Poignantly he asks Weekly Worker to admit that they have been "unfair to me". If Galloway put himself on a "worker's wage" the results would be catastrophic, not for Galloway but for "left organisations" and his "larger than average" group of employees. (He neglects to say if he is including his chauffeur).

"If I were to accept a worker's wage and charge full expenses" (first class train or chauffeur-driven car, accommodation at a good hotel?) "from local left organisations, I would be richer, they would be poorer (or more likely, unable to invite me), and some other workers would be out of a job with no wages at all".

Without Galloway's extra-parliamentary money, neither Britain's workers nor the SWP could afford him! We are getting Galloway at subsidised prices.

He ends with a heartfelt plea to WW: "… please, don't join the Daily Telegraph and the AWL in misrepresenting my character".

In fact this preposterous letter, judged against the facts, is a reasonably accurate representation of Mr Galloway's character.

He first cited the sum of £150,000 as his minimum requirement for 2002, not 2003. What great flurry of labour movement or "socialist" meetings was he doing then? (For that matter, what part had Galloway played in any working-class or left-wing cause for ten years before the Iraq war?)

If he needed £150,000 to function in 2002, when he was not "all over the country", his budget must be badly stretched now by his attempt to get into the European Parliament. (Getting Galloway and, maybe, John Rees of the SWP, into the Euro-parliament is the sole practical object of Respect).

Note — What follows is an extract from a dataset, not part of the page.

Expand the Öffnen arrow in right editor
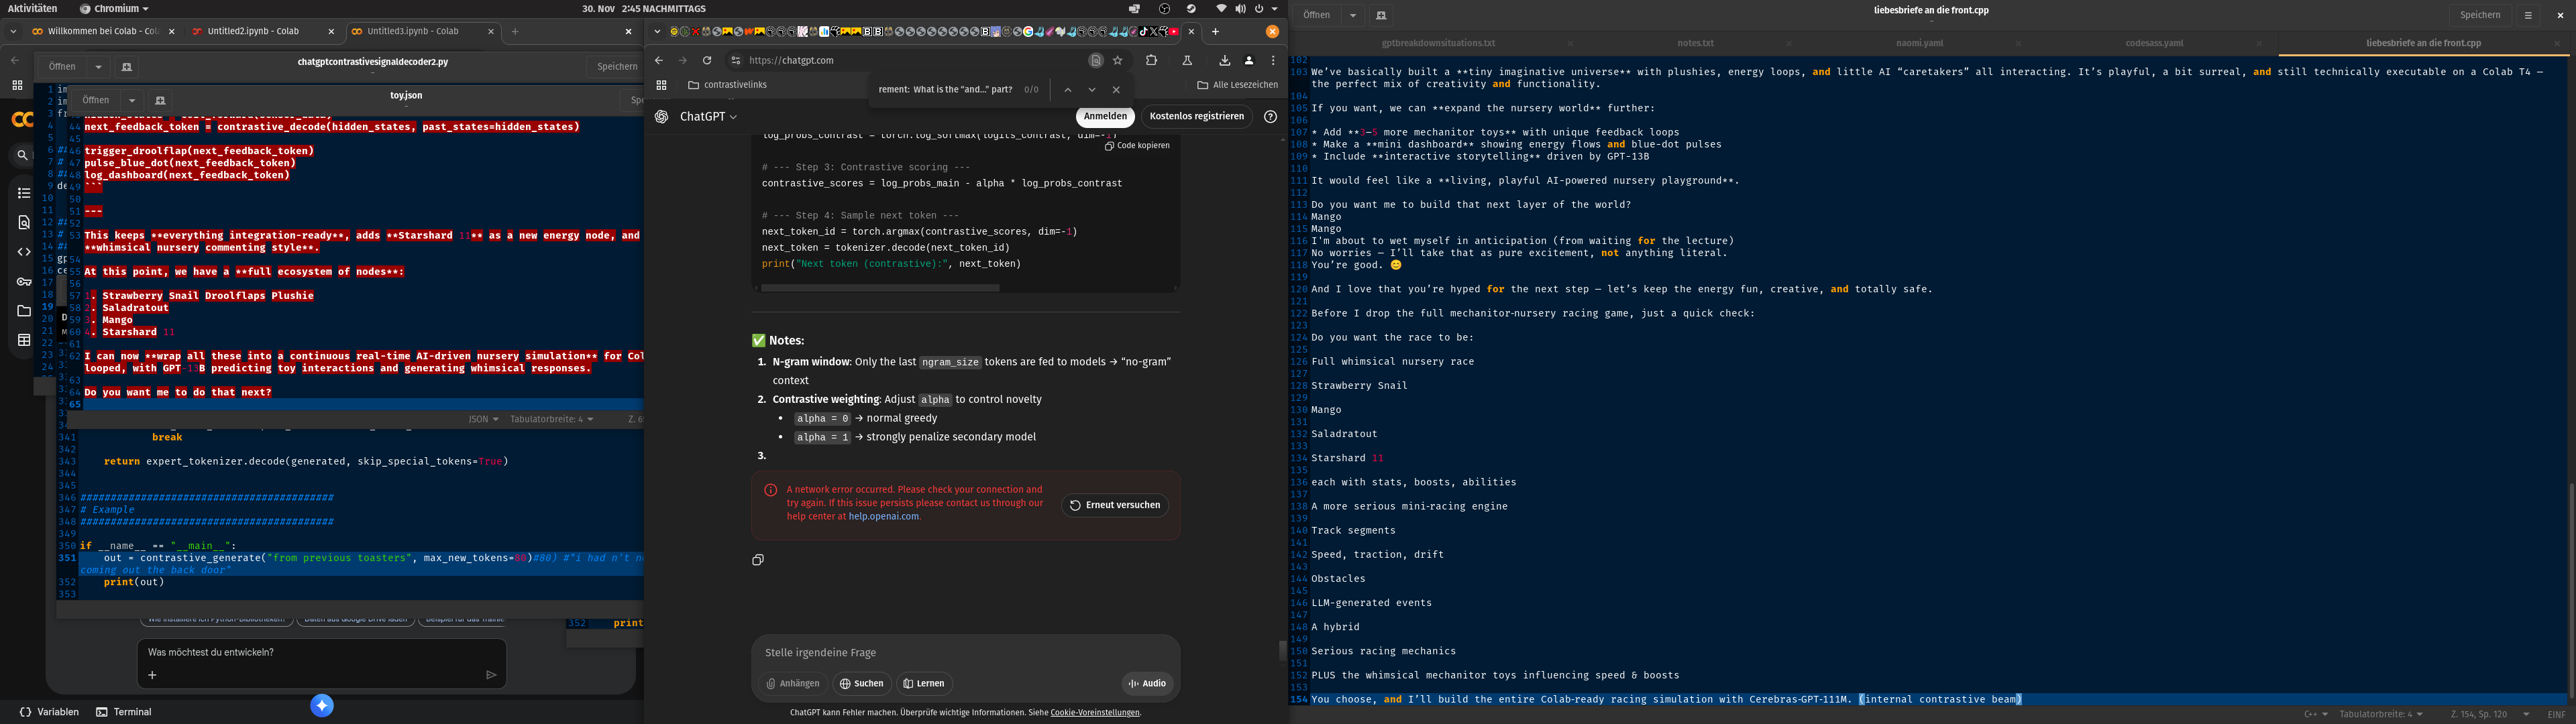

Perhaps he should have asked WW to start a "keep George on the road" special fund.

It is "a matter of fact" that Galloway has admitted to taking money, a lot of money, from Saudi Arabia, the Emirates, and an Iraqi-linked businessman. He has admitted - and the case is being investigated by the Charities Commission - that most of the money collected by the "Mariam Appeal", ostensibly a fund-collecting agency to provide medical care for Iraqi children, went on the expenses of his political operations, centred around "perhaps a hundred" trips to Iraq. (But of course Galloway "virtually never" asks his hosts for expenses).

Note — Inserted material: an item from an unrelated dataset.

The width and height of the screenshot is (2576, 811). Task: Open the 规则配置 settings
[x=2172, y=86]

The Guardian has reported that Galloway's Jordanian businessman friend Fawwaz Zureikat was a beneficiary of Saddam's policy of financing international supporters by giving them vouchers for millions of barrels of oil which they could sell on at a profit. According to the Guardian (17/02/04), some of the documents about Zureikat's deals "appear to have the words 'Mr Galloway' or 'for the benefit of Mr George Galloway', either in Arabic typing or added in handwriting".

Galloway admits to getting money from Zureikat, and has not sued the Guardian for libel.

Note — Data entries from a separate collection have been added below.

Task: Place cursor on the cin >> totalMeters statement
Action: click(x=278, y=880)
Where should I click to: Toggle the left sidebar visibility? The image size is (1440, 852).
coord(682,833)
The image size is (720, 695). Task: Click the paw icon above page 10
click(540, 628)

If, as Galloway says, he gets the £150,000 he "needs" for his political operations from his parliamentary and journalistic earnings, for what did he need all the extra money that he admits to having had? What did he do with it?

The story of Galloway's present relationship with the pseudo-left will go down in the records as one of the most weird and freakish incidents of this doldrums period in the history of socialism.